> TASK OBJECTIVE:
A faithful, complete copy of the records is required.
[EXCERPTED RECORDS Boundary: Start]
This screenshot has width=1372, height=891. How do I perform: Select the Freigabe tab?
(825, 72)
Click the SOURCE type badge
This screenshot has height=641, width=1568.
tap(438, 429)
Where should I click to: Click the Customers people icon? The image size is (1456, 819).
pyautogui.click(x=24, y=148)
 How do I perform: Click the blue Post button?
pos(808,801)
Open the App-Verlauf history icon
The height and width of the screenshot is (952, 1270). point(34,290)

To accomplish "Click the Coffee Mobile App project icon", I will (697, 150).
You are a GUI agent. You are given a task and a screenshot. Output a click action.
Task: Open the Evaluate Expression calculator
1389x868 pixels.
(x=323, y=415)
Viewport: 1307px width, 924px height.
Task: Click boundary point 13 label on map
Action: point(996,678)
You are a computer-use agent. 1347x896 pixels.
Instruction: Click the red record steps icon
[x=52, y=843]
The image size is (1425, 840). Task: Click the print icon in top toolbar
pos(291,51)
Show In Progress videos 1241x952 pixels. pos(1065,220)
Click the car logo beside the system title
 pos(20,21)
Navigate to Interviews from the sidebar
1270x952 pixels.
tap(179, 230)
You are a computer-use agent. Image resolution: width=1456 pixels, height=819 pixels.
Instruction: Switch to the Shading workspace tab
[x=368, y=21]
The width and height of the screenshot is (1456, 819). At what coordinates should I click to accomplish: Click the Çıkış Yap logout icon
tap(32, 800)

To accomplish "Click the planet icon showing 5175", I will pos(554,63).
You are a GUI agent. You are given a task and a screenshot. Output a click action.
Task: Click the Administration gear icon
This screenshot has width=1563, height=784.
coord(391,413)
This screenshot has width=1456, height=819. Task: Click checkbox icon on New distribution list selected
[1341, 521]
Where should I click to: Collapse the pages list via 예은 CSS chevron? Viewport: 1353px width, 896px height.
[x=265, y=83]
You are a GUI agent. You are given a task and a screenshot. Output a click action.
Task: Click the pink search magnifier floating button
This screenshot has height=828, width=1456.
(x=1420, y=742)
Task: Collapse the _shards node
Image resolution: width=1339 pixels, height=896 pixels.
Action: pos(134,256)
[EXCERPTED RECORDS Boundary: End]
> WRITTEN ANSWER:
This screenshot has width=1372, height=891. How do I perform: Select the Freigabe tab?
(825, 72)
Click the SOURCE type badge
This screenshot has height=641, width=1568.
tap(438, 429)
Where should I click to: Click the Customers people icon? The image size is (1456, 819).
pyautogui.click(x=24, y=148)
 How do I perform: Click the blue Post button?
pos(808,801)
Open the App-Verlauf history icon
The height and width of the screenshot is (952, 1270). point(34,290)

To accomplish "Click the Coffee Mobile App project icon", I will (697, 150).
You are a GUI agent. You are given a task and a screenshot. Output a click action.
Task: Open the Evaluate Expression calculator
1389x868 pixels.
(x=323, y=415)
Viewport: 1307px width, 924px height.
Task: Click boundary point 13 label on map
Action: point(996,678)
You are a computer-use agent. 1347x896 pixels.
Instruction: Click the red record steps icon
[x=52, y=843]
The image size is (1425, 840). Task: Click the print icon in top toolbar
pos(291,51)
Show In Progress videos 1241x952 pixels. pos(1065,220)
Click the car logo beside the system title
 pos(20,21)
Navigate to Interviews from the sidebar
1270x952 pixels.
tap(179, 230)
You are a computer-use agent. Image resolution: width=1456 pixels, height=819 pixels.
Instruction: Switch to the Shading workspace tab
[x=368, y=21]
The width and height of the screenshot is (1456, 819). At what coordinates should I click to accomplish: Click the Çıkış Yap logout icon
tap(32, 800)

To accomplish "Click the planet icon showing 5175", I will pos(554,63).
You are a GUI agent. You are given a task and a screenshot. Output a click action.
Task: Click the Administration gear icon
This screenshot has width=1563, height=784.
coord(391,413)
This screenshot has width=1456, height=819. Task: Click checkbox icon on New distribution list selected
[1341, 521]
Where should I click to: Collapse the pages list via 예은 CSS chevron? Viewport: 1353px width, 896px height.
[x=265, y=83]
You are a GUI agent. You are given a task and a screenshot. Output a click action.
Task: Click the pink search magnifier floating button
This screenshot has height=828, width=1456.
(x=1420, y=742)
Task: Collapse the _shards node
Image resolution: width=1339 pixels, height=896 pixels.
Action: pos(134,256)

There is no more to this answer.